Hi, changing the annotation @Injectable to @Singleton should be enough. The @factoryMethod annotation just tells injectable to use it for constructing the object.

I'm using non singleton API services because they usually don't need to hold any state. For auth I have AuthService - this one is registered as singleton - and then use Dio interceptor for inserting token from auth service to all requests.

In RegisterModule something like:

@singleton
Dio dio(AuthService authService) {
  final dio = Dio()
    ..interceptors.add(AuthInterceptor(authService));

  return dio;
}

leoshusar avatar Aug 25 '22 16:08 leoshusar

Hi @leoshusar thanks for the great answer, again.

What is the purpose of AuthService? Is it only responsible holding the token state?
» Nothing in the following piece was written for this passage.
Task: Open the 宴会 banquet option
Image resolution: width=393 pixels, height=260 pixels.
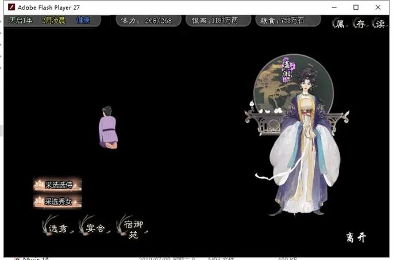Action: pyautogui.click(x=95, y=228)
Or does it also support other functionalities like retrieving new token in case of expiration?

According to this StackOverflow post, the interceptor handles expired tokens.

Can you please provide me a link to an AuthService implementation?

saveKenny avatar Aug 27 '22 11:08 saveKenny

You're welcome.

My auth service is an abstraction around platform specific OAuth2 flows (AppAuth on Android, new window on web...). It has methods for login, logout, it takes care of saving credentials and tracking token expiration, and then finally Future<String> getToken() which always gets fresh token (either current or new by calling refresh internally).

I don't like the SO answer which suggests tracking token status inside interceptor, it's Dio dependent and it should belong into the Auth service IMO.